The rally was pretty cool and only took a little over an hour. It was held at noon next to the offices of our U.S. representative and senator, and protested the effort to “fast track” a new international trade agreement through congress. The agreement is the Trans-Pacific Partnership (TPP) and comes along with the false promises “free” trade deals have carried in the past. According to the government site about it, it will “boost U.S. economic growth, support American jobs, and grow Made-in-America exports to some of the most dynamic and fastest growing countries in the world.” These claims are made despite the fact that “free” trade agreements have historically served only to increase the bottom line of multinational corporations. Trade agreements do this by allowing multinational corporations to operate “free” of democratically created laws and tariffs that are designed to support local economies, protect the environment, and prevent jobs and capital from being shipped overseas and given to the lowest bidder.
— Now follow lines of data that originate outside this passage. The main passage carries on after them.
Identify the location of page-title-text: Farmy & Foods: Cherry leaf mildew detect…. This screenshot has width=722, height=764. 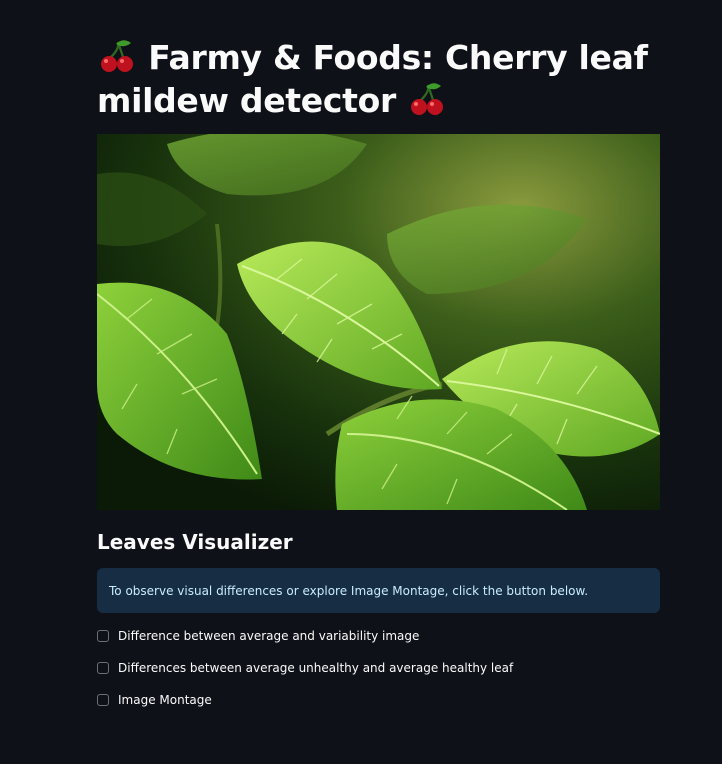
(372, 79).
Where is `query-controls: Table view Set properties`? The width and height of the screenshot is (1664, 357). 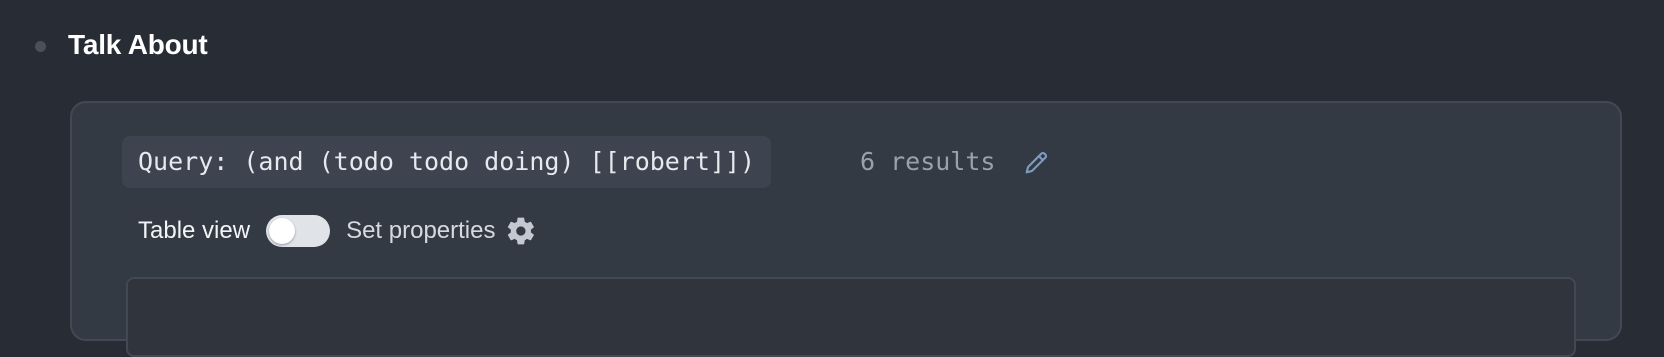 query-controls: Table view Set properties is located at coordinates (338, 231).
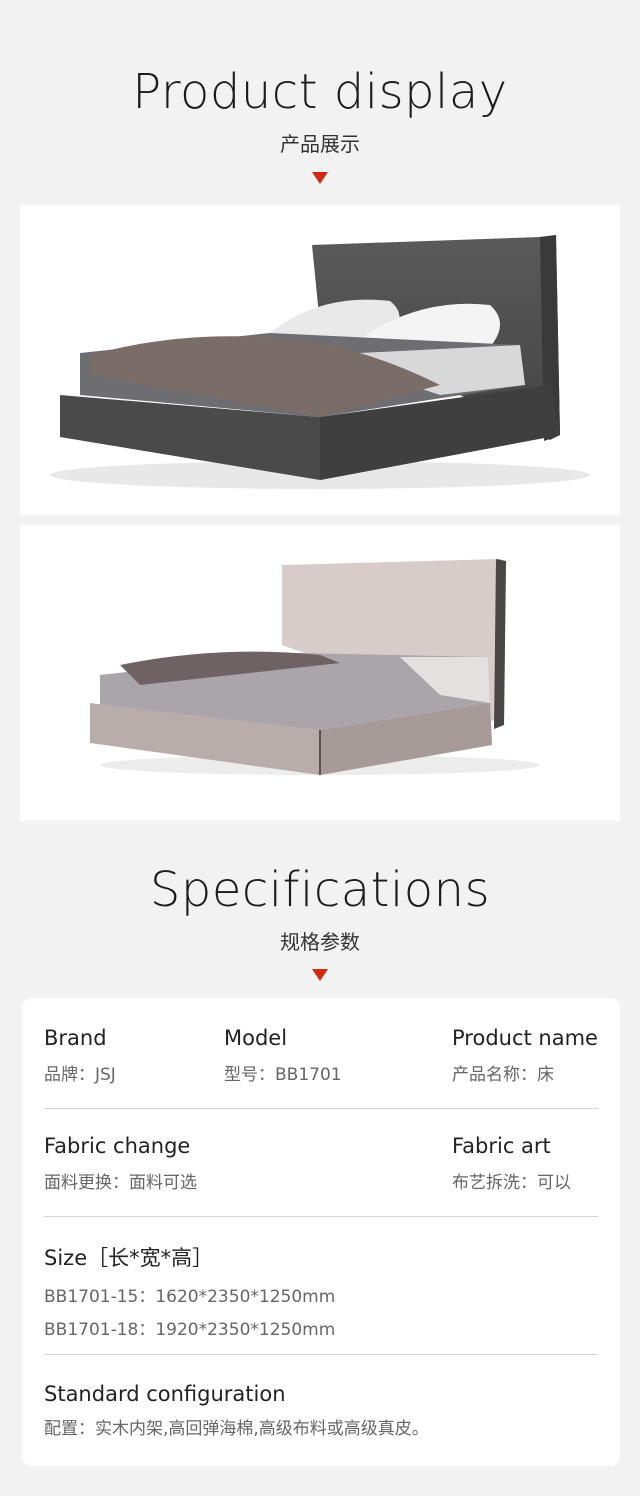 The width and height of the screenshot is (640, 1496). Describe the element at coordinates (525, 1056) in the screenshot. I see `spec-product-name: Product name 产品名称：床` at that location.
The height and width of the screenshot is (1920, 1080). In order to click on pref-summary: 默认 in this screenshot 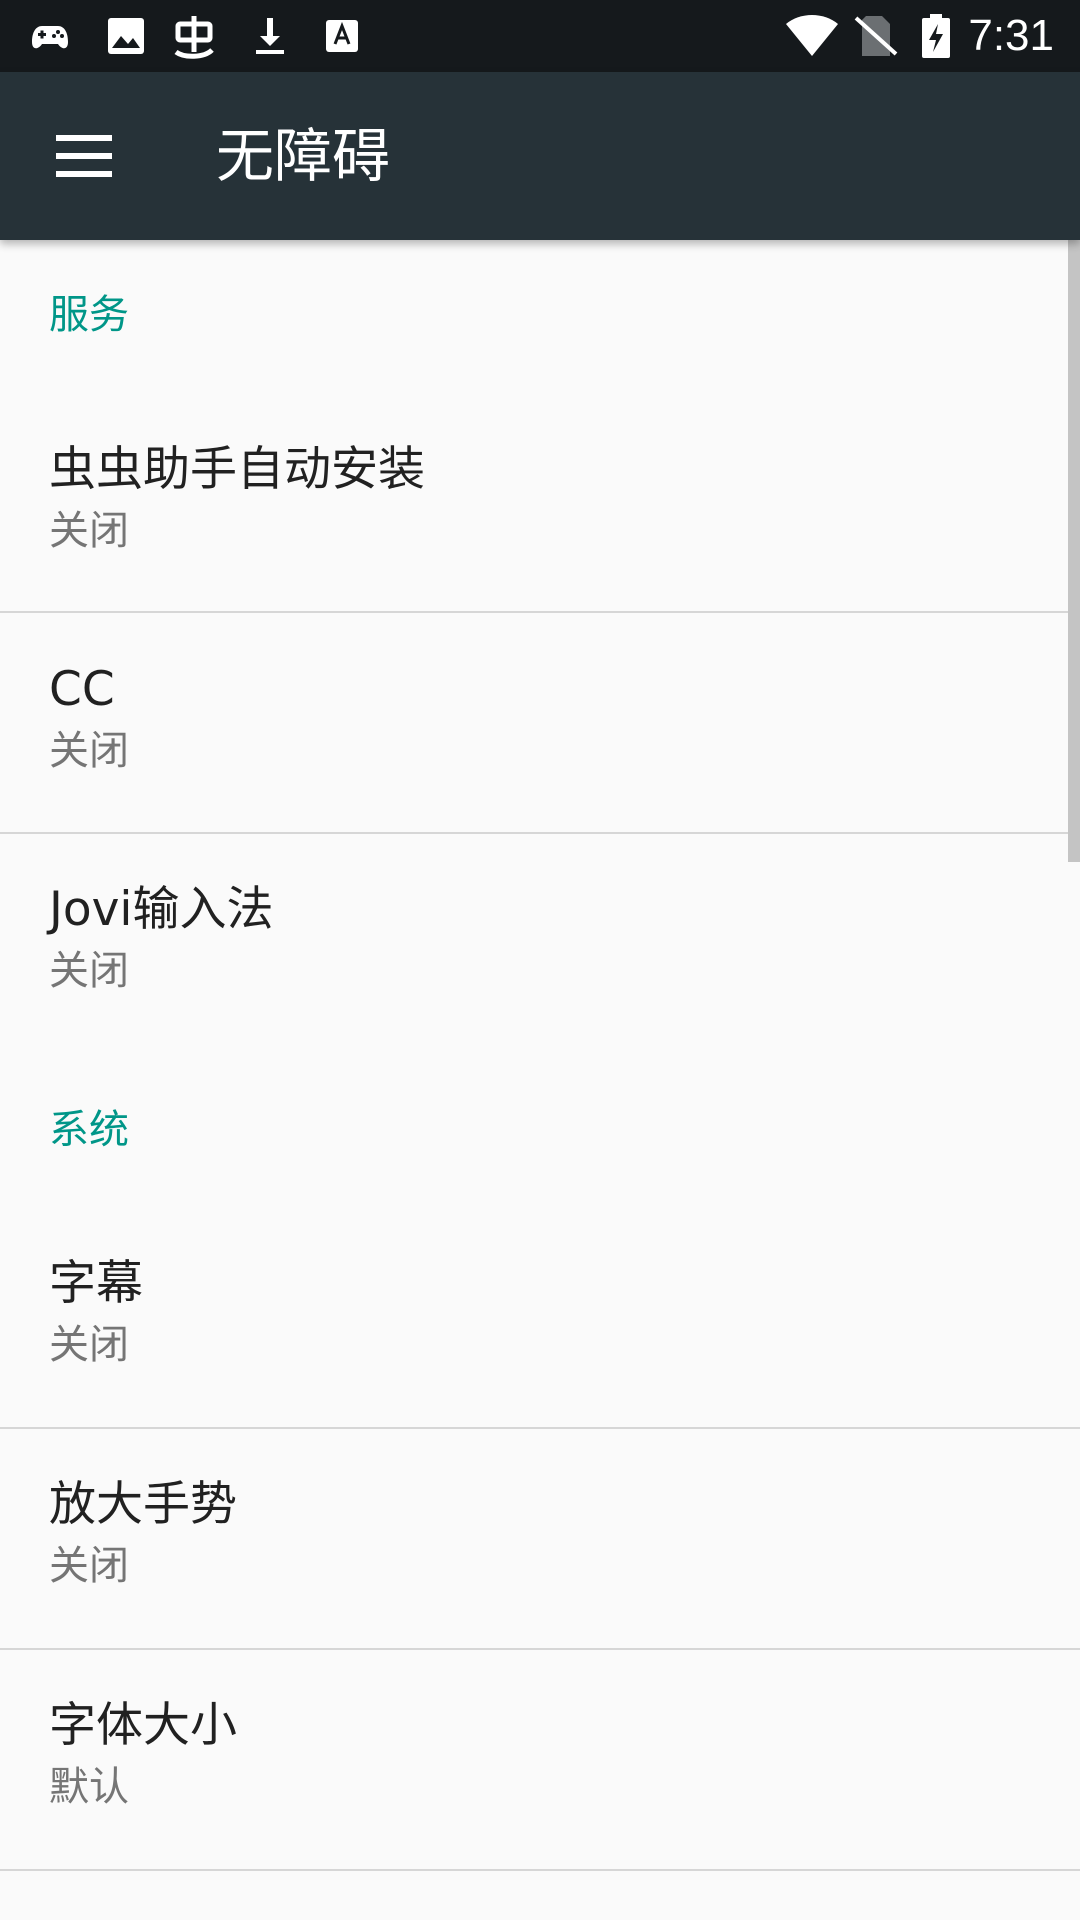, I will do `click(89, 1787)`.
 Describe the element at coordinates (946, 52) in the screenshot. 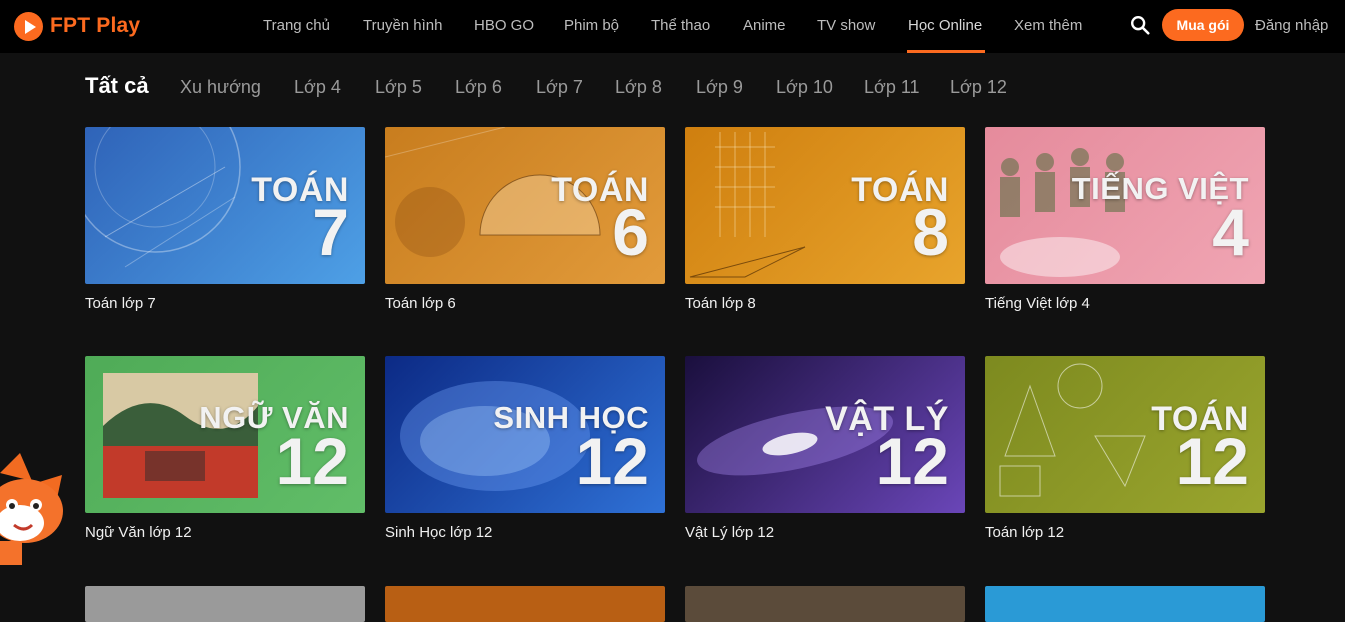

I see `active-nav-indicator` at that location.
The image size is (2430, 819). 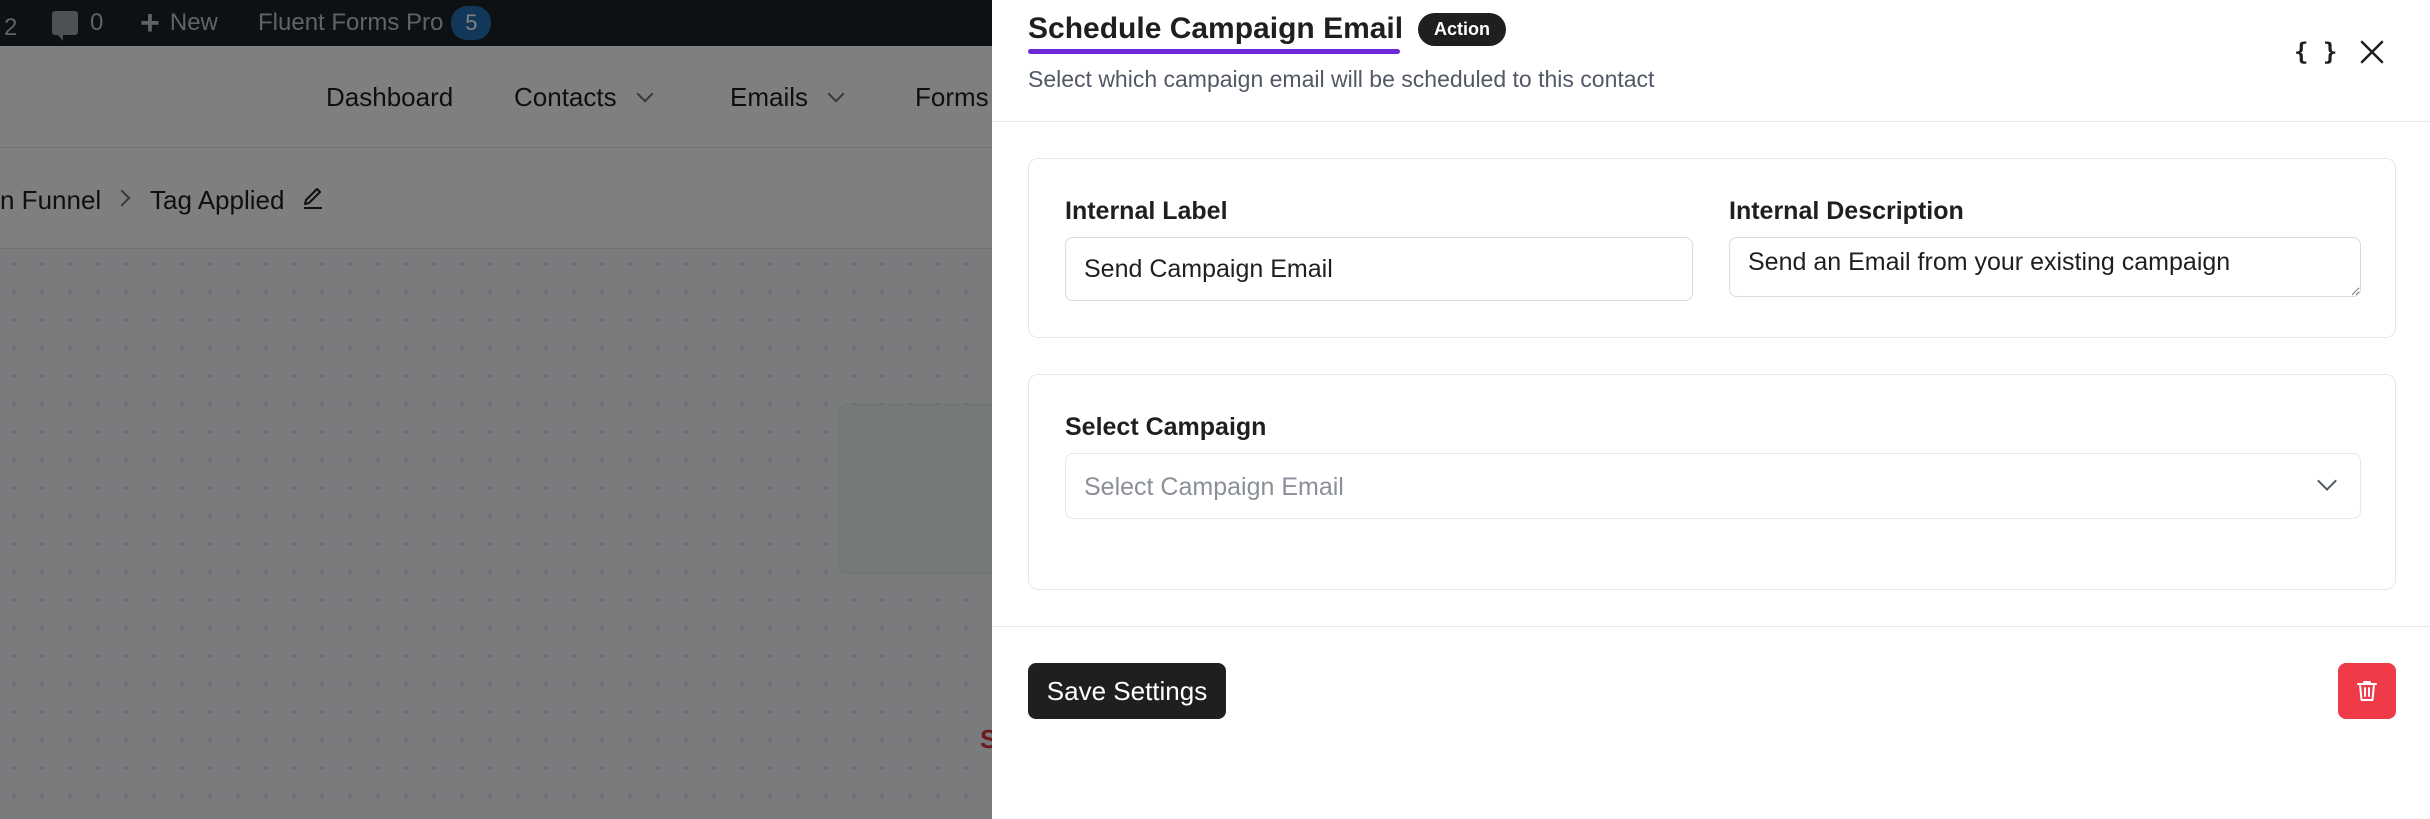 I want to click on delete-button, so click(x=2367, y=691).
I’ve been working my way through Naomi Klein’s book, This Changes Everything, and one of the strongest take-home messages I’ve gotten from the book is that free trade agreements are one of the biggest obstacles to doing anything about climate change. The agreements actually allow corporations to sue governments over any kind of restrictions or legislation that they find to be “protectionist” or that in any way “restrict trade” (meaning, their ability to make maximum profits).
Then I find out that a new trade agreement is in the works? It’s daunting enough thinking of how existing agreements can be altered or dismantled. And then they are trying to “fast track” the agreement through congress, which means speeding up the process, minimizing review and debate, and forbidding any amendments. The development of the TPP has occurred in secret, with the full text of the agreement being withheld from the public and even the lawmakers who will be voting on it.
Being unused to protests and somewhat unfamiliar with this particular issue, I went to the rally as an individual citizen rather than as a Zen priest. Meaning I didn’t wear anything that could identify myself as a priest. In the future, I may consider doing so because of an example I encountered during this rally.
One of the speakers was Rev. Kate Lore, the “Minister of Social Justice” at our largest local Unitarian congregation. Wow – a Social Justice Minister? How cool is that? The Unitarians don’t just get involved and speak up about social and political issues, they even have a minister devoted to that activity! Although Rev. Lore wasn’t wearing any religious gear to identify her, she clearly identified herself and her faith in her speech. Here’s an excerpt (I asked her for her copy afterwards):
“Why, some may ask, would a minister be speaking at a rally to oppose a trade deal? What does trade policy have to do with church, after all? Well, let me tell you: People of faith are taught to care for – and stand up for – the poor and the exploited. If the TPP passes, we will have even MORE people living in poverty, and there will be even MORE exploitation of workers. People of faith are taught to see creation as a sacred gift of God. If the TPP passes, there will be even more fossil fuel use and pollution. People of faith uphold the inherent worth of every person, and yet, if the TPP passes, even more human rights abuses will go unchecked.”
I think I need to interview Rev. Lore about how the Unitarians do social justice!